AIM OF THE EXERCISE | All of the data should be repeated exactly; pictures are not part of the copy.

/---

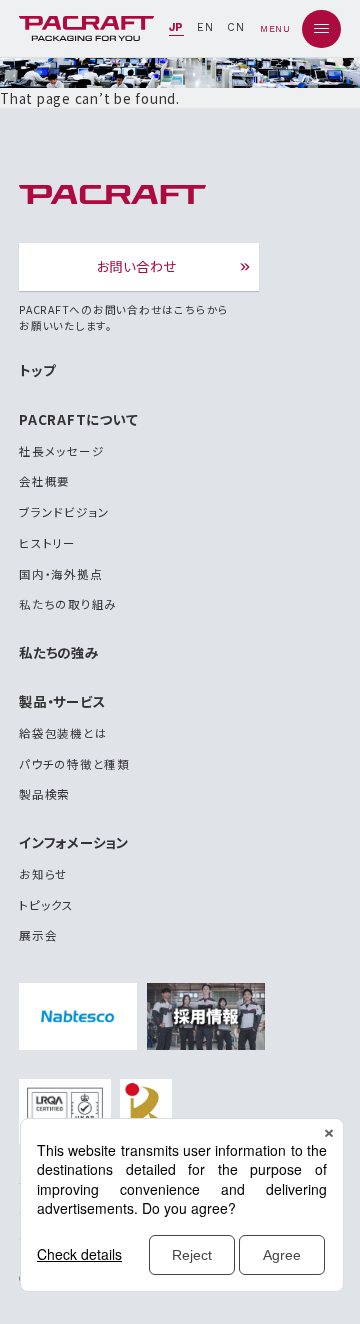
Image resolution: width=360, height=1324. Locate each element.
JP (177, 27)
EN (205, 27)
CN (236, 27)
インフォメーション (74, 842)
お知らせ (43, 874)
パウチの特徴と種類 (74, 764)
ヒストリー (47, 543)
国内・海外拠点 (60, 574)
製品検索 (44, 794)
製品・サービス (62, 701)
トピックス (46, 905)
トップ (37, 370)
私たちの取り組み (68, 604)
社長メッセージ (61, 451)
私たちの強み (59, 652)
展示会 (38, 935)
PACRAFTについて (78, 419)
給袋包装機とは (63, 733)
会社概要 (44, 481)
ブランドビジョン (64, 512)
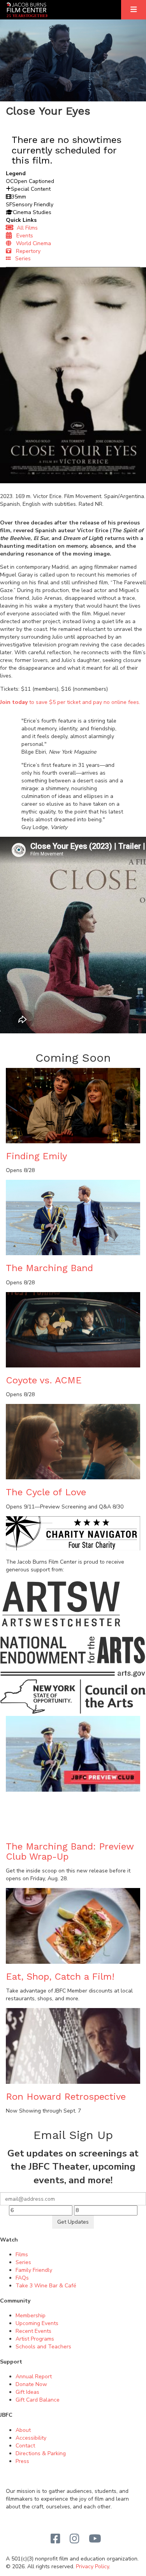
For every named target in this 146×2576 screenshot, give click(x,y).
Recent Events (33, 2331)
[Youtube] (95, 2539)
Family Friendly (34, 2270)
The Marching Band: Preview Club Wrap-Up (70, 1851)
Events (22, 235)
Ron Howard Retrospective (66, 2096)
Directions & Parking (41, 2453)
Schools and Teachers (43, 2346)
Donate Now (31, 2384)
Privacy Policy (92, 2566)
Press (22, 2461)
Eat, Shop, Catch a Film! (60, 1976)
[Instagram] (74, 2539)
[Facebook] (55, 2539)
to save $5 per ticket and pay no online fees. (70, 702)
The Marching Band (49, 1268)
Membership (31, 2315)
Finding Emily (36, 1156)
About (23, 2430)
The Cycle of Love (46, 1492)
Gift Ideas (27, 2392)
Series (21, 258)
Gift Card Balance (38, 2400)
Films (22, 2254)
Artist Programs (35, 2339)
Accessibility (31, 2438)
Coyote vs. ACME (44, 1380)
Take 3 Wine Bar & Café (46, 2285)
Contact (25, 2445)
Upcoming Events (37, 2323)
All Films (26, 228)
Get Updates (73, 2222)
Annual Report (34, 2376)
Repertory (25, 251)
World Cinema (31, 243)
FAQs (22, 2278)
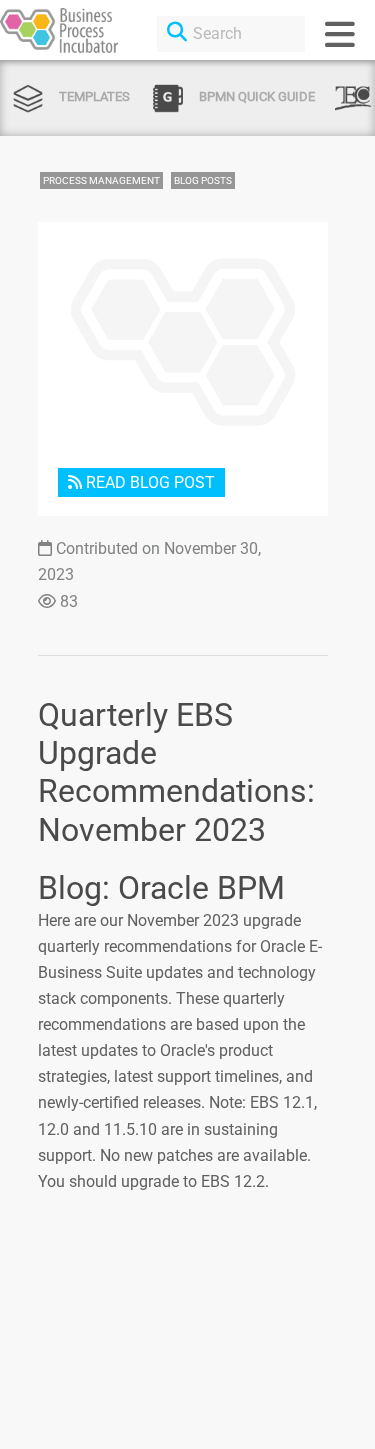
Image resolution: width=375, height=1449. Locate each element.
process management (101, 180)
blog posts (203, 180)
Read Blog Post (148, 482)
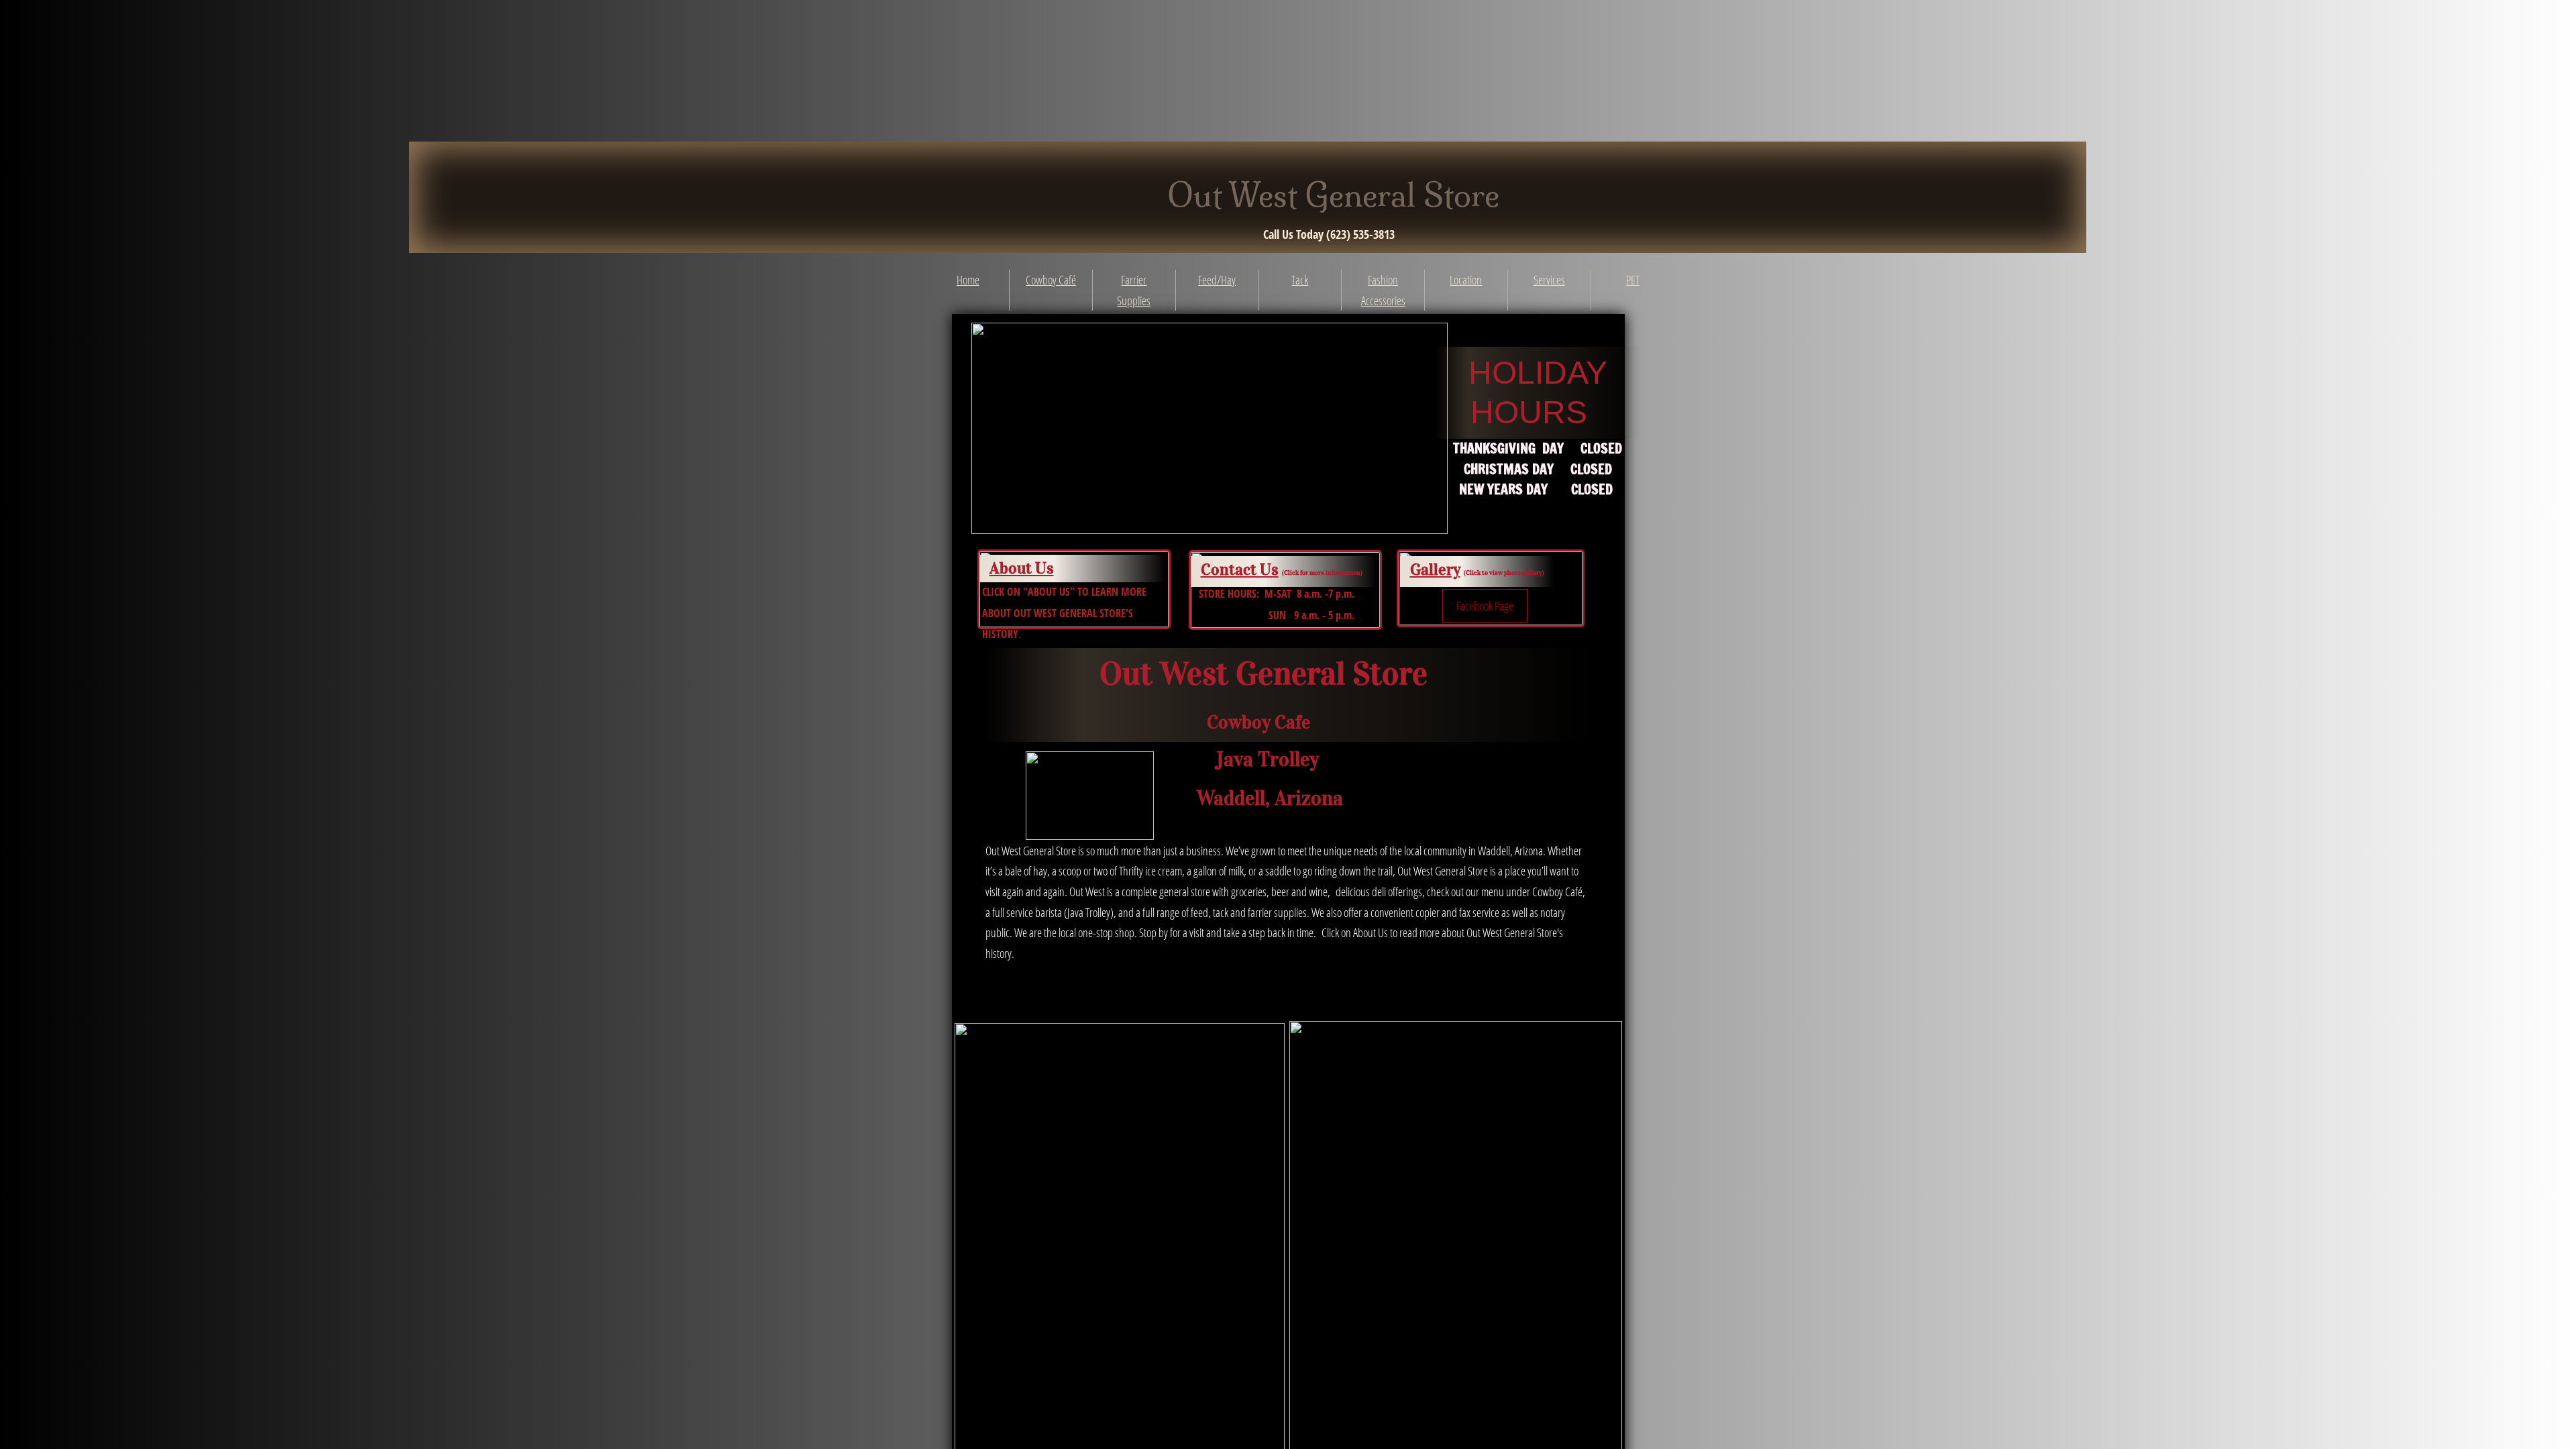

\---

TASK RESPONSE |
Image resolution: width=360, height=1324. Locate each element.
JP (177, 27)
EN (205, 27)
CN (236, 27)
インフォメーション (74, 842)
お知らせ (43, 874)
パウチの特徴と種類 (74, 764)
ヒストリー (47, 543)
国内・海外拠点 (60, 574)
製品検索 (44, 794)
製品・サービス (62, 701)
トピックス (46, 905)
トップ (37, 370)
私たちの取り組み (68, 604)
社長メッセージ (61, 451)
私たちの強み (59, 652)
展示会 (38, 935)
PACRAFTについて (78, 419)
給袋包装機とは (63, 733)
会社概要 (44, 481)
ブランドビジョン (64, 512)
For every named target in this 146×2576 screenshot, give click(x,y).
Recent Events (33, 2331)
[Youtube] (95, 2539)
Family Friendly (34, 2270)
The Marching Band: Preview Club Wrap-Up (70, 1851)
Events (22, 235)
Ron Howard Retrospective (66, 2096)
Directions & Parking (41, 2453)
Schools and Teachers (43, 2346)
Donate Now (31, 2384)
Privacy Policy (92, 2566)
Press (22, 2461)
Eat, Shop, Catch a Film! (60, 1976)
[Instagram] (74, 2539)
[Facebook] (55, 2539)
to save $5 per ticket and pay no online fees. (70, 702)
The Marching Band (49, 1268)
Membership (31, 2315)
Finding Emily (36, 1156)
About (23, 2430)
The Cycle of Love (46, 1492)
Gift Ideas (27, 2392)
Series (21, 258)
Gift Card Balance (38, 2400)
Films (22, 2254)
Artist Programs (35, 2339)
Accessibility (31, 2438)
Coyote vs. ACME (44, 1380)
Take 3 Wine Bar & Café (46, 2285)
Contact (25, 2445)
Upcoming Events (37, 2323)
All Films (26, 228)
Get Updates (73, 2222)
Annual Report (34, 2376)
Repertory (25, 251)
World Cinema (31, 243)
FAQs (22, 2278)
Image resolution: width=375, height=1449. Locate each element.
process management (101, 180)
blog posts (203, 180)
Read Blog Post (148, 482)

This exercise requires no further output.